Evvel zaman içinde, kalbur saman içinde; pireler berber, develer tellal iken, ben anamın beşiğini tıngır mıngır sallar iken Lefkoşa’nın dışında büyük bir saray varmış. Duvarları göğe, kapıları cennete gidermiş. Etrafında elinde kalemle şairler sabah akşam nöbet tutarmış. Şiirleri ağlatmayan, güldürmeyen her şair cezalandırılmak için bu saraya konurmuş. Sarayın giriş odasında çırılçıplak soyarlarmış onu ressamlar (5). Çürük düşleri var mı diye kontrol ederlermiş. Çürük düşlerden arındırılan şairleri diğer odaya gönderirlermiş. Sivil sözcüklerden kurtulsun diye giydirirlermiş onu gözyaşları içinde. Uzun bir koridora bırakırlarmış onu. Nehirler altından akar, balıklar gözlerinde sıçrarmış. Sarmaşıklar, sülünler, orkideler, papatyalar ve bıldırcınlar varmış her tarafta. Bülbül sesleri gelirmiş her koğuşun kapısından. Pazartesi ve Cuma günleri çeşmelerden notalar akarmış (6). Müzikle sarhoş olurmuş, notalarla yıkanırmış şairler, yürekleri paramparça olsun diye. Güneşli günlerde avluda çeşit çeşit bitkiler, baharatlar sarkarmış sarayın duvarlarından. Koklasınlar, hatırlasınlar diye yaşamın en gizli en güzel sırlarını. Kırmızıyı, sarıyı, yeşili, bordoyu öğrenmeleri için tropikal meyveler getirirmiş çocuklar. Kenevirden yapılmış yataklar, kadınların, adamların saçlarından örülmüş yorganlar varmış odalarında. Bir şair kimin yüzüne bakarsa baksın, bir gülümseme gelirmiş lavabolardan, duşlardan, teknelerden.     
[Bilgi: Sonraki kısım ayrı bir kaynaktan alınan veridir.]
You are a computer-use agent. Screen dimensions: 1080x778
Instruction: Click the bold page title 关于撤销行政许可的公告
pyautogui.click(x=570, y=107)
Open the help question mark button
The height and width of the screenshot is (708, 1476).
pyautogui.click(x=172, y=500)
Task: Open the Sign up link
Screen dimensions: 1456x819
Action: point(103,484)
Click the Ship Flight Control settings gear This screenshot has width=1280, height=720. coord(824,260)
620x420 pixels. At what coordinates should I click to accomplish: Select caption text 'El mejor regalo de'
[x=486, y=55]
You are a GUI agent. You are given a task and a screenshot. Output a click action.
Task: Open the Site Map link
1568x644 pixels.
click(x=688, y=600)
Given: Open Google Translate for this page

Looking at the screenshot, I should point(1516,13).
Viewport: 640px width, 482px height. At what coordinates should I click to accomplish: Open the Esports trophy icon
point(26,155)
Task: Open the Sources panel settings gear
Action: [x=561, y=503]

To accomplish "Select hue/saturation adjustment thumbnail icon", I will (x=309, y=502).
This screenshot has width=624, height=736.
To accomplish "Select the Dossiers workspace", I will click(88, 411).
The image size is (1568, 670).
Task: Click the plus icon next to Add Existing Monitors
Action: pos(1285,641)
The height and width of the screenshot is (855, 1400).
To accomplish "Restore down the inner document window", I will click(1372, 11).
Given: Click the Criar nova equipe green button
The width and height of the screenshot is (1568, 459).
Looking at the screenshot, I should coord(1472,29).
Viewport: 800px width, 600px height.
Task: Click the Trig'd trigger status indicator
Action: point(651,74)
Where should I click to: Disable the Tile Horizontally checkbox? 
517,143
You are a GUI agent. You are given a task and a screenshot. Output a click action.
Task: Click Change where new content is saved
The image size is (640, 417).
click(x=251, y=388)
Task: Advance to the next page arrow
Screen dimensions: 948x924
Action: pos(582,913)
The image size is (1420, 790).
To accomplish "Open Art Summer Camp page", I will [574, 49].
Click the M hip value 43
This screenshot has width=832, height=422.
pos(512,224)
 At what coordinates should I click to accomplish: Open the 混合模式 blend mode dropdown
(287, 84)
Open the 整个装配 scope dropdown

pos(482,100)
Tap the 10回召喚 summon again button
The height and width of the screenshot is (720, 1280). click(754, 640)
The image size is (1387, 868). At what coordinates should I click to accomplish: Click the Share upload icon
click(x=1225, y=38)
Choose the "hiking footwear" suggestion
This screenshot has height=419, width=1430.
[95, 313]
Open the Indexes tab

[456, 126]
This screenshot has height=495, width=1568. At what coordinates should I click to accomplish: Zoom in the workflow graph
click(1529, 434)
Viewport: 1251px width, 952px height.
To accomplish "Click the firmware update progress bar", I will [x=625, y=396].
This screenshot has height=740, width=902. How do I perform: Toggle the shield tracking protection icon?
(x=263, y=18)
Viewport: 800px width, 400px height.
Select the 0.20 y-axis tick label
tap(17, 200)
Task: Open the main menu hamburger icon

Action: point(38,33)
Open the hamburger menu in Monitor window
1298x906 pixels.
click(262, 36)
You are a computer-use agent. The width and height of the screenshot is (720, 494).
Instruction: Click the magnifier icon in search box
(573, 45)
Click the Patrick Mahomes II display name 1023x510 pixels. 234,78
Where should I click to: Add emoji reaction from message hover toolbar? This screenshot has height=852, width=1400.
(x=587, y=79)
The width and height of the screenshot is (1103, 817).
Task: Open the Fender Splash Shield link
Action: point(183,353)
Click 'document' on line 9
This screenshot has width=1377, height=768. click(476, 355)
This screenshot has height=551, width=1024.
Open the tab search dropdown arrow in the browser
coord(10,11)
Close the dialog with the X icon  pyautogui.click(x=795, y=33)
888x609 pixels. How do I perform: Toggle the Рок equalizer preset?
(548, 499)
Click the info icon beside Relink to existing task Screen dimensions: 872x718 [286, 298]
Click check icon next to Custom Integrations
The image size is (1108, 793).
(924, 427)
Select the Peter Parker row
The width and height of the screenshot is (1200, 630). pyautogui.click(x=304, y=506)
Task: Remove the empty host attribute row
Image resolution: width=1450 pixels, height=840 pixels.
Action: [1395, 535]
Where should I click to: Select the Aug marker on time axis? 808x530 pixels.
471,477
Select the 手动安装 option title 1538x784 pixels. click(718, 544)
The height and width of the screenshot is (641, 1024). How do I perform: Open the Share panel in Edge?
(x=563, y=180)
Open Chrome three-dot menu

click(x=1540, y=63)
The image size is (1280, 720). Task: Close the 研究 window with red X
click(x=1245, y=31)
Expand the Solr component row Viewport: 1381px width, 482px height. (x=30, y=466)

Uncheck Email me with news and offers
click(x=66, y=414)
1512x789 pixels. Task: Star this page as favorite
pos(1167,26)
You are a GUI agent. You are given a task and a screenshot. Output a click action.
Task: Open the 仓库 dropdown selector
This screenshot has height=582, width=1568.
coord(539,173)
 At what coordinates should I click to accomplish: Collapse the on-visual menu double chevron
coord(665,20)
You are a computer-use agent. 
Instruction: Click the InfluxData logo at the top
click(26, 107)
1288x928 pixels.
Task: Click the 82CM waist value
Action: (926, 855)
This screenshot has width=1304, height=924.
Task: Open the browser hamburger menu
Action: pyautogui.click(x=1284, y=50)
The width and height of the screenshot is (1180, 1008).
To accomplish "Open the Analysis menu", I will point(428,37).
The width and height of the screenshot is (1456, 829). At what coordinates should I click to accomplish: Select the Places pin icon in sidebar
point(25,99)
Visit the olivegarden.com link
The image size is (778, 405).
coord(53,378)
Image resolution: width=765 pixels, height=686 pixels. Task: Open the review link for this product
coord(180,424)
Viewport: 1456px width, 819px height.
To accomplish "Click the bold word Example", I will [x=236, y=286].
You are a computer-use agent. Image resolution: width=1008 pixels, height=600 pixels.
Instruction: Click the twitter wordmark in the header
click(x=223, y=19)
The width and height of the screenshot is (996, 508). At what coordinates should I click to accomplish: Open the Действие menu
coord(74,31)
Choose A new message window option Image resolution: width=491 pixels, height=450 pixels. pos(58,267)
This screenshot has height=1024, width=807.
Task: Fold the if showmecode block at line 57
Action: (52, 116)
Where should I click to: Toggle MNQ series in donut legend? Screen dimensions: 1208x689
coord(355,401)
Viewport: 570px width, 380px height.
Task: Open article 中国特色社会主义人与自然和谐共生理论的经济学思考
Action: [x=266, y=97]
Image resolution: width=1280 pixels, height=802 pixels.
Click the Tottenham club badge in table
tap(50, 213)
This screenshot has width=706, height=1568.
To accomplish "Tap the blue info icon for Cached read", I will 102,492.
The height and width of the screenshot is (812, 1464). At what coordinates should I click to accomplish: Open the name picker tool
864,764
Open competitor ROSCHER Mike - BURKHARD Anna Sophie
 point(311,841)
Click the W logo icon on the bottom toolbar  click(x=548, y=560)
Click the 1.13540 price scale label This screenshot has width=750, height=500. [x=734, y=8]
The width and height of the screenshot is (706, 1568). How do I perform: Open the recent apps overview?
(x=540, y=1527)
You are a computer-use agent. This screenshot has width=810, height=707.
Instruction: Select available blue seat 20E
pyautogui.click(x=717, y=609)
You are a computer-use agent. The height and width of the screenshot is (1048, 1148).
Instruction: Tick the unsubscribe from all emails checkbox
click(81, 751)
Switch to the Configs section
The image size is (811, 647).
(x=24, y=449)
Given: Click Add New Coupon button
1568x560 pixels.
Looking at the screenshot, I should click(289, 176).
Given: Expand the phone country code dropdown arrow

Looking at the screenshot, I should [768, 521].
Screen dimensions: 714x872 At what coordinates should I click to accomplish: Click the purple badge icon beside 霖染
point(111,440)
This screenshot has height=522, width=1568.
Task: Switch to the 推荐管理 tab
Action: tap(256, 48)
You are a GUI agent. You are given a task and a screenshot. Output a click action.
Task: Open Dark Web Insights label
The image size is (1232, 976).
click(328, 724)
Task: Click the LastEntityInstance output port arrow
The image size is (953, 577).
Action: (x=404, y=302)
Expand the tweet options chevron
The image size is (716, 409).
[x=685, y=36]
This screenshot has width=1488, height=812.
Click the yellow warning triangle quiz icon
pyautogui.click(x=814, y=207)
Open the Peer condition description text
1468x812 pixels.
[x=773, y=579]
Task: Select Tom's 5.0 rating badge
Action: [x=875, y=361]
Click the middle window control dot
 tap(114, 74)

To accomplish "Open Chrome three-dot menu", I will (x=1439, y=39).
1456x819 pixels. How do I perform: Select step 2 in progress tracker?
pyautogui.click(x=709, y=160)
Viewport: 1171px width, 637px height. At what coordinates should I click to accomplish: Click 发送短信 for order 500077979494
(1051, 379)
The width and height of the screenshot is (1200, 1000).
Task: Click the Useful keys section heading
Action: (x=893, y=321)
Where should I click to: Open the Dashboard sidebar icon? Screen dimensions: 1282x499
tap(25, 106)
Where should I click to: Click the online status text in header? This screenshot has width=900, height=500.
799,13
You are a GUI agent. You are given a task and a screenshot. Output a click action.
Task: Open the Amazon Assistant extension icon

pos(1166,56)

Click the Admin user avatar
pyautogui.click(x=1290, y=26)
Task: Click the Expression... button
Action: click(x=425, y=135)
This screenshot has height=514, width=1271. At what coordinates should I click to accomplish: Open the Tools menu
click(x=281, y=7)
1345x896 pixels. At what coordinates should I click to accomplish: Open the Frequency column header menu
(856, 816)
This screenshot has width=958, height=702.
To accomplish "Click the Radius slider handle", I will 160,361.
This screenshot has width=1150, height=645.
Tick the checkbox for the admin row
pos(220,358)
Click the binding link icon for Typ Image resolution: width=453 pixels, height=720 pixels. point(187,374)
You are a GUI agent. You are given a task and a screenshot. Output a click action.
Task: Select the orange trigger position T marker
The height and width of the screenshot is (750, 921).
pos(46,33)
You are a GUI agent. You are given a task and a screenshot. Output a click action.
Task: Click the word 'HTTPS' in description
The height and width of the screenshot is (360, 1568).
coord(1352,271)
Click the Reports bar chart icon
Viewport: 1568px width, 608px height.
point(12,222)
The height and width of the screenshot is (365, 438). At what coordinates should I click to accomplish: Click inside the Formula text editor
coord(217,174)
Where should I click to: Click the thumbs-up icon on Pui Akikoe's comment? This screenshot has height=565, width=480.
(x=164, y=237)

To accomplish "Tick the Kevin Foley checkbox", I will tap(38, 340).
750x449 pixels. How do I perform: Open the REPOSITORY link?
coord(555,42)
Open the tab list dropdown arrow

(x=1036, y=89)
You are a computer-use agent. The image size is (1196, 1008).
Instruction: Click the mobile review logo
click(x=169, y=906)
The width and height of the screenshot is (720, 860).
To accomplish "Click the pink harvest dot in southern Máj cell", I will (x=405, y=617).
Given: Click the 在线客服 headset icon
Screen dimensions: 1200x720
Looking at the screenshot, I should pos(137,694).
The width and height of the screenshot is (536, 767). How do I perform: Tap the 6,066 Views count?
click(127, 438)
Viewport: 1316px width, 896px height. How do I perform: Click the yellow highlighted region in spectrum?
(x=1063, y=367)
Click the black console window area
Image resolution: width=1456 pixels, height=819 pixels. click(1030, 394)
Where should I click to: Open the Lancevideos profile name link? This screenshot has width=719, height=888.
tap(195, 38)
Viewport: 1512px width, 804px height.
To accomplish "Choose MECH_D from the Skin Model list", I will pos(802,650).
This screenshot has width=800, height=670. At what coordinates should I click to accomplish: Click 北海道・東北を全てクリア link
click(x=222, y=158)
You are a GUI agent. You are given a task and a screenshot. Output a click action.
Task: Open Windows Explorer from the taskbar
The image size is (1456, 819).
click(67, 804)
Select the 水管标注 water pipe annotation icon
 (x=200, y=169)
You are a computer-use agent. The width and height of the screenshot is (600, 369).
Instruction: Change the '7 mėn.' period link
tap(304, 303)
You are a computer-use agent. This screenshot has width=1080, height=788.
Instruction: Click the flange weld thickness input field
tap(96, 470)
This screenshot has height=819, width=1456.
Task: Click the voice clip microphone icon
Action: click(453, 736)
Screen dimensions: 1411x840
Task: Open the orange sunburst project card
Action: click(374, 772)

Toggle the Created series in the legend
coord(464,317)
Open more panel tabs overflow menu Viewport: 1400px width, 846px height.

Evvel zaman içinde, kalbur saman içinde; pireler berber, develer tellal iken, ben anamın beşiğini tıngır mıngır sallar iken, Benim adım, HC 20830 imiş.

Sn. Yargıç,

Selvi ağaçlarının koynunda
Yalınayak koştuğum çamur yollarda
Üzümleri kestiğim bağlarda
Bademleri kırdığım taşlarda
Bir vicdan yarattım taşrada
Neyi yargılıyorsun şimdi sen
Bu cehennemin ortasında?

-Benim adım, HC 20830
-Benim adım, HC 20830
-Benim adım, HC 20830
-Benim adım, HC 20830


Notlar:

  1. Vicdani Red” davasından dolayı, cezaevine girdiğimde, cezaevinin bana verdiği numara.
  2. Cezaevine giren mahkûmlar tek tip gri renkte gömlek ve pantolon giyer.
  3. Cezaevinde dışarıya çalışmak için çıkan mahkûmlar turuncu renkte ceket giyer.
  4. Cezaevinde hücre cezasına çarptırılan mahkûmun içerisine atıldığı odadır. İçerisinde bir dışkı bir de idrar için iki tas bulunmaktadır. Başka hiçbir şey…
  5. Cezaevine girmeden bir odanın içinde gardiyanlar mahkûmları çırılçıplak soyar.
  6. Cezaevinde sıcak su sadece pazartesi ve cuma günleri bulunmaktadır.